Les activités des entreprises dans la lutte contre la pauvreté sont variées : du soutien financier aux dons de nourriture ou matériel scolaire aux enfants défavorisés, les entreprises travaillent en collaboration avec les ONG. Six projets qui s’inscrivent au coeur des initiatives CSR (Corporate Social Responsibility) de la compagnie Unicorn (MSJ Ltd), spécialisée dans l’importation et la distribution de produits de santé et de bien-être ont été identifiés pour promouvoir l’égalité des chances chez les jeunes en ce qui concerne l’accès à l’éducation, aux loisirs, etc.
Voici quelques exemples de subventions d’entreprise aux associations. Dans les faubourgs de la capitale, grâce au Rotary Club de Port-Louis, des élèves de la VIe de deux établissements scolaires de la Zone d’éducation prioritaire, les écoles Nicolay et Elsie Prêle de Sainte-Croix, ont la possibilité de suivre des cours d’initiation à la menuiserie et à l’artisanat 3 fois par semaine après les heures de cours. «Les jeunes constituent l’île Maurice de demain et nous pensons que c’est indispensable que les enfants provenant de milieux défavorisés, soient bien encadrés », font ressortir Kumar Gunness et Sadeck Vawda, directeurs d’Unicorn. «Nous voulons donner un coup de pouce aux organisations non gouvernementales qui contribuent à donner des repères aux jeunes dans la société mauricienne qui est actuellement en pleine évolution. » Ces formations dispensées par des éducateurs spécialisés permettront à ces enfants de développer leurs talents et surtout, d’acquérir les bases de l’apprentissage d’un éventuel métier.
Autre exemple : Nizam Nasroollah, président du Club Sportif Zanfan Vallée-Pitot, exprime lui sa satisfaction que l’Ecole de foot que son association a lancée, a permis à des jeunes de pratiquer non seulement un sport et de se maintenir en bonne santé, mais aussi, de se tenir à l’écart du fléau de la drogue. «Notre école de foot compte actuellement plus de 125 jeunes de 5 à 15 ans. Nous organisons des sessions d’entraînement quatre fois par semaine, les mardis, jeudis et samedis de 16 h à 18 h ainsi que les dimanches entre 8 h et 10 h, sur le terrain de l’école primaire de Vallée-Pitot.
Les éléments prometteurs intègrent l’ASPL 2000, un club professionnel évoluant en premier league. » Avec le soutien de donateurs, le Club Sportif Zanfan Vallée Pitot pourra offrir des maillots et des équipements aux jeunes dont les parents ont des difficultés financières.
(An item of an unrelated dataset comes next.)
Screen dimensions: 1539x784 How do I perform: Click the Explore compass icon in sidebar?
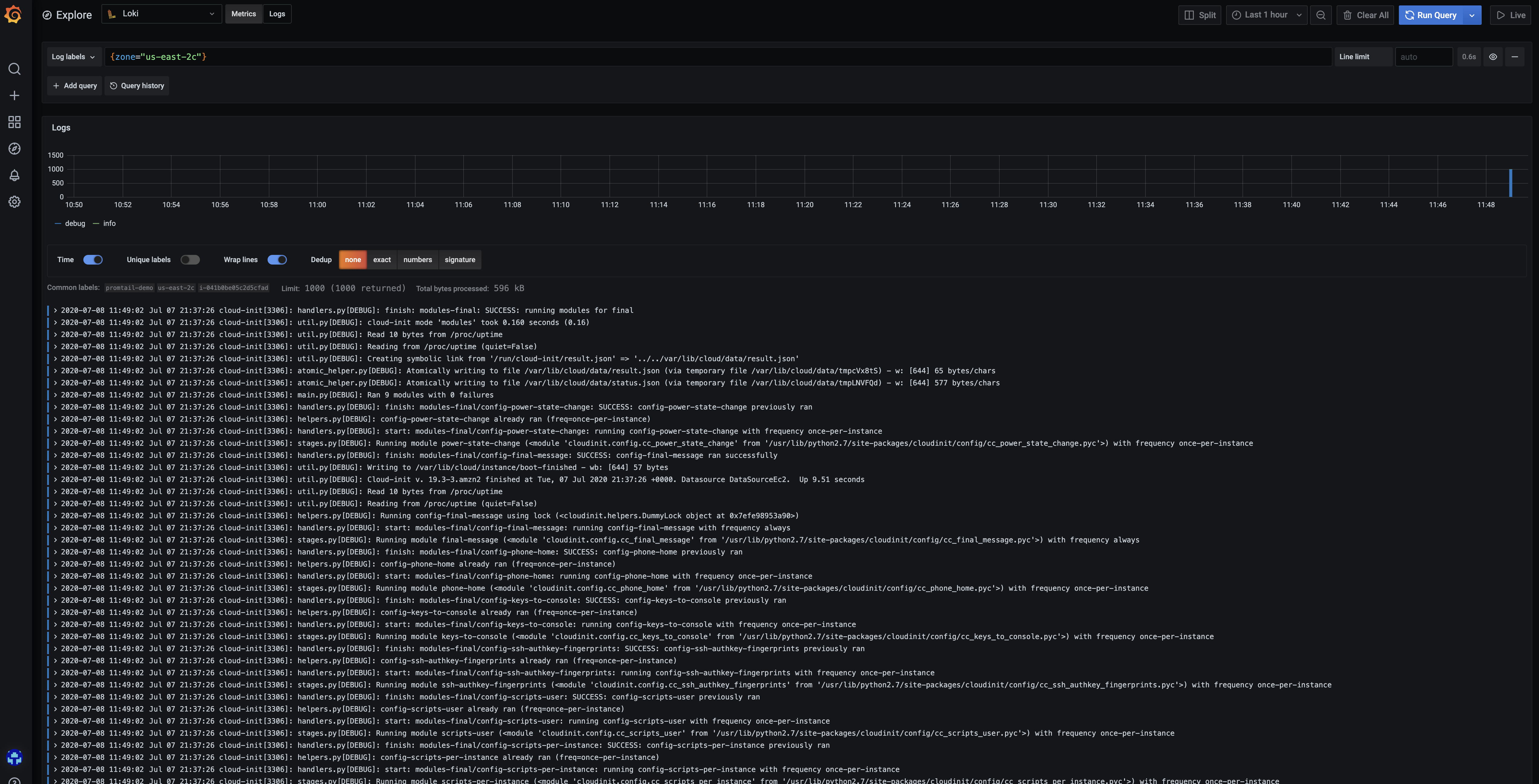[14, 149]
La compagnie Unicorn a également accordé une partie de ses fonds CSR à l’organisation non gouvernementale Ramalingar Illam qui distribue une «tente ration» à 55 familles pauvres qui vivent dans les régions de Roche Bois, Cité Richelieu et Sainte-Croix. « Ces familles peuvent ainsi envoyer leurs enfants à l’école car nous couvrons leur besoin de base pour la nourriture », souligne Ravin Carpenen, secrétaire de l’association Ramalingar Illam qui existe depuis 1992. D’autre part, les dépenses quotidiennes (produits alimentaires, vêtements, matériels scolaires…) d’une des dix maisons du SOS Village d’enfants de Beau-Bassin, seront sponsorisées durant cette année 2017.
Six enfants, le plus petit âgé seulement de 3 ans, ayant été soit abandonnés par leurs parents ou qui ne pouvaient subvenir à leurs besoins, vivent dans la maison avec une maman ainsi qu’une tante qui veillent à leur équilibre tant affectif que scolaire. En outre, les jeunes qui souffrent d’hémophilie, une maladie hémorragique héréditaire, sont aussi concernés par ces actions CSR. Ils bénéficieront du partage des dernières techniques et connaissances acquises par un groupe de l’’Haemophilia Association of Mauritius lors de leur déplacement au Congrès international de la Fédération mondiale de l’hémophilie.
Cette association compte à travers l’île 86 membres dont 26 jeunes dans la tranche d’âge de 0 à 20 ans. Une partie des fonds CSR d’Unicorn aidera au financement d’un grand projet du Gayasingh Ashram de Port-Louis: la construction et l’aménagement intérieur d’un nouveau bâtiment qui servira à loger les jeunes de ce centre qui sont actuellement au nombre de cinq âgés de 14 à 16 ans.
Par ailleurs, quand ce groupe va intégrer le marché du travail, le Gayasingh Ashram projette d’accueillir 8 nouveaux enfants qui lui seront recommandés par la Child Development Unit du ministère de l’Egalité des Genres, du Développement de l’enfant et du bien-être de la famille.